## [Task goal]
Lines from the one containing "The image size is (1080, 595)." through the final line of the records below are needed, copied exactly, with no pictures.

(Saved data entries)

++++++++++

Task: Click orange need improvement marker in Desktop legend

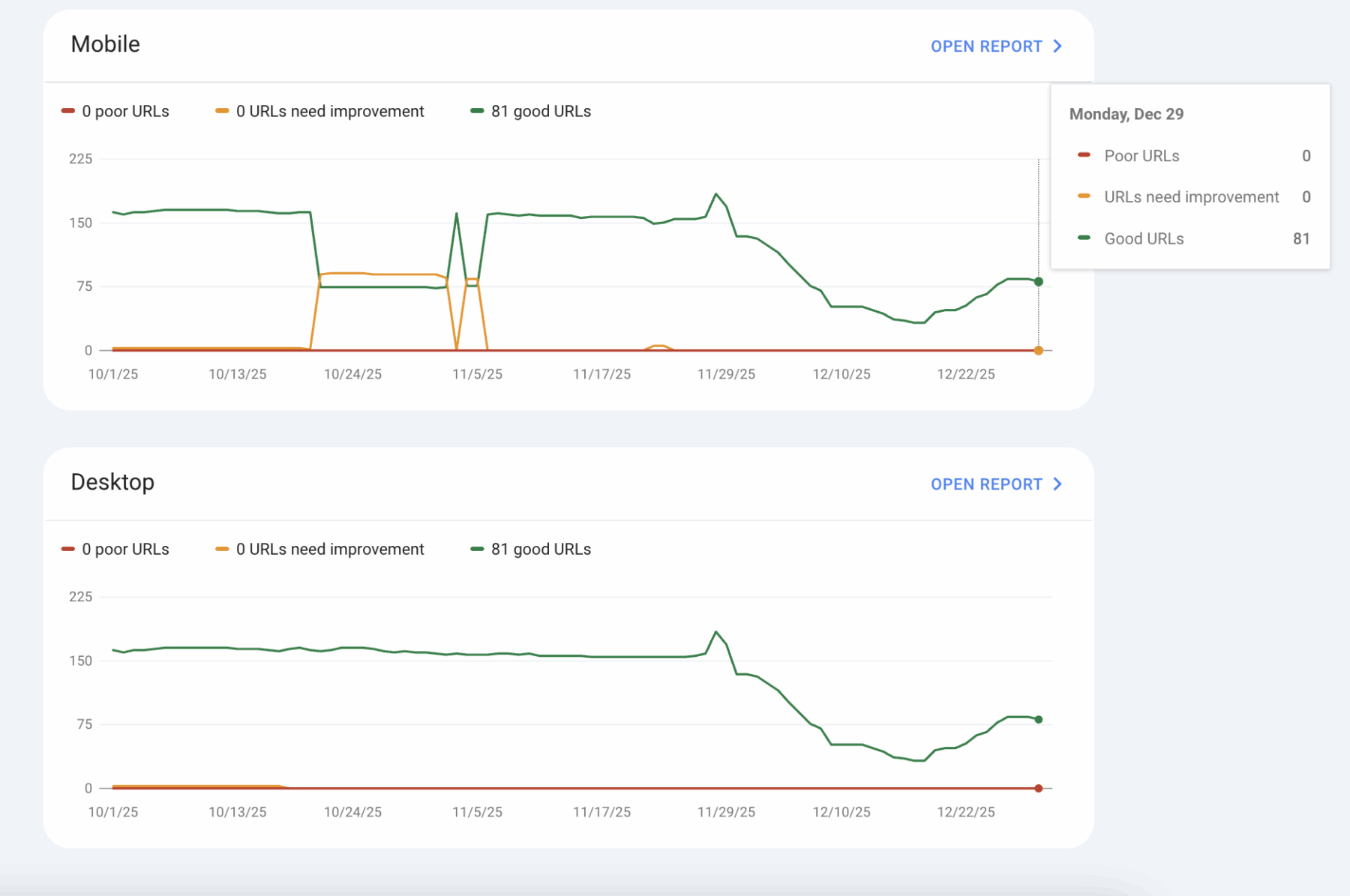Action: click(222, 549)
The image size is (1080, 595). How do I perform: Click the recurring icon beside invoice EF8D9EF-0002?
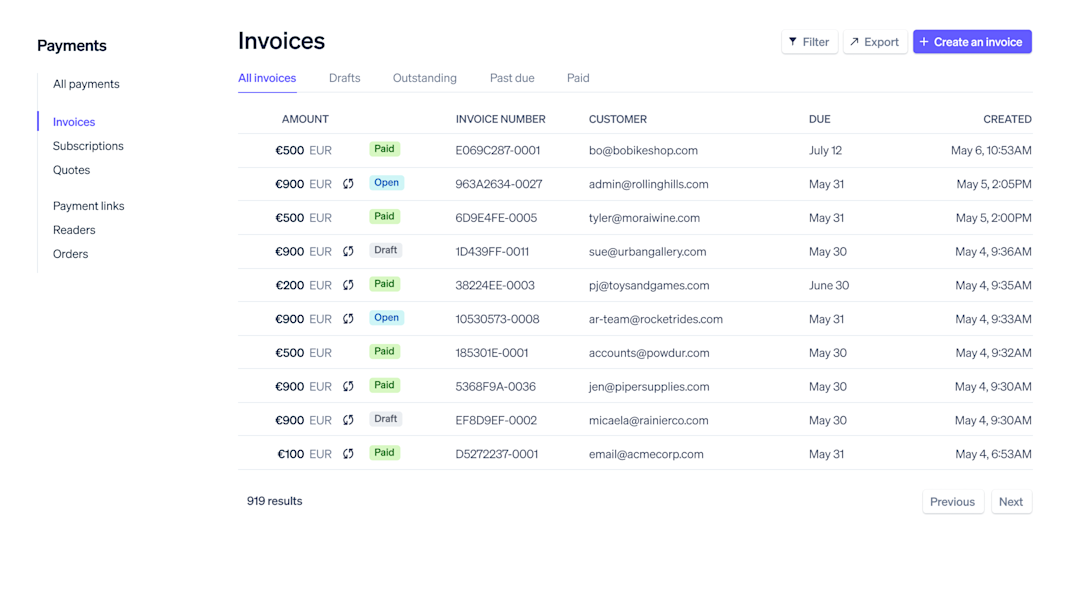click(347, 419)
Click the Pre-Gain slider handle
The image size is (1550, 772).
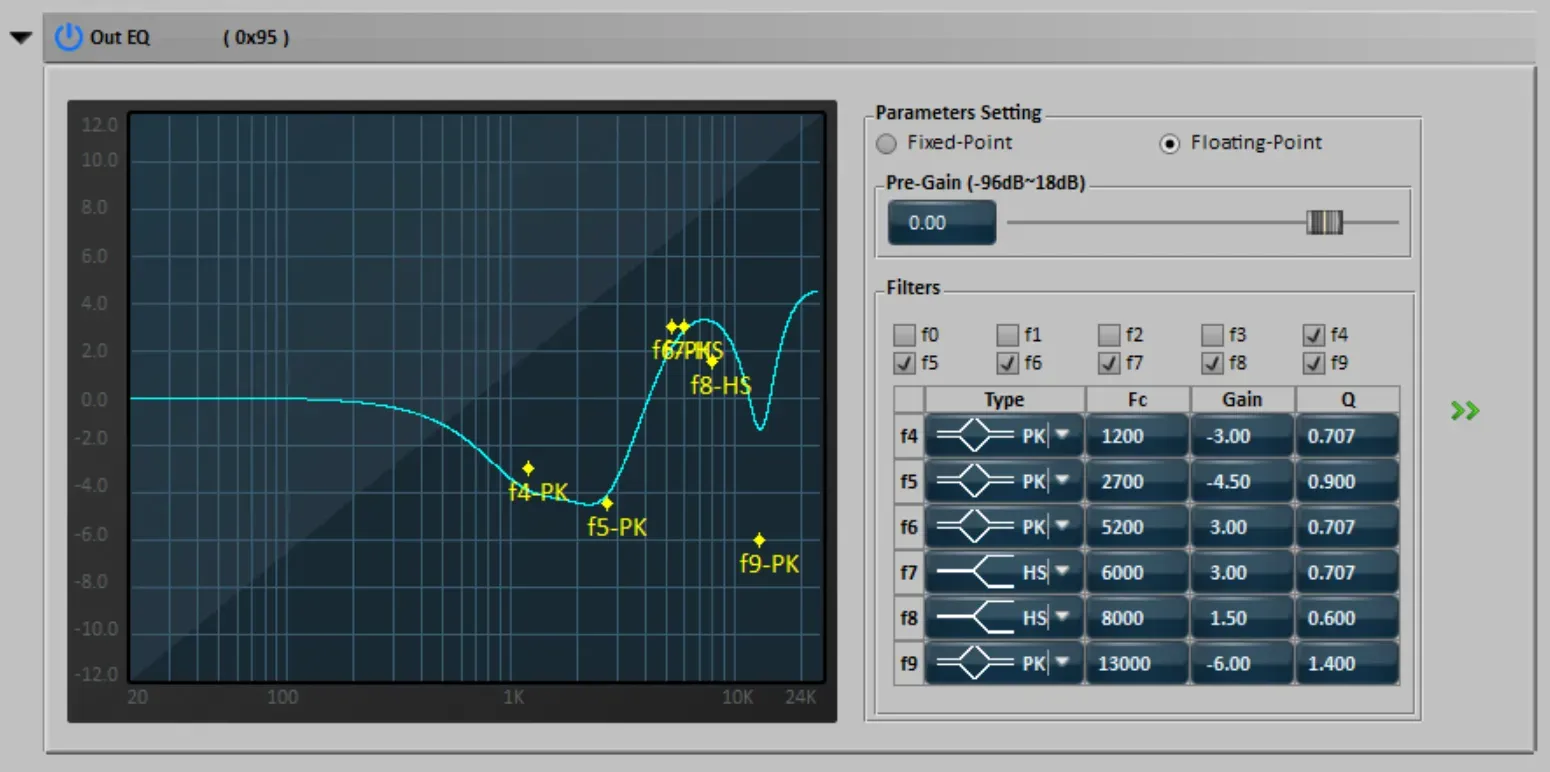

++++++++++

## [Solution to the problem]
The image size is (1080, 595). How do I perform: Click the recurring icon beside invoice EF8D9EF-0002?
click(347, 419)
Click the Pre-Gain slider handle
The image size is (1550, 772).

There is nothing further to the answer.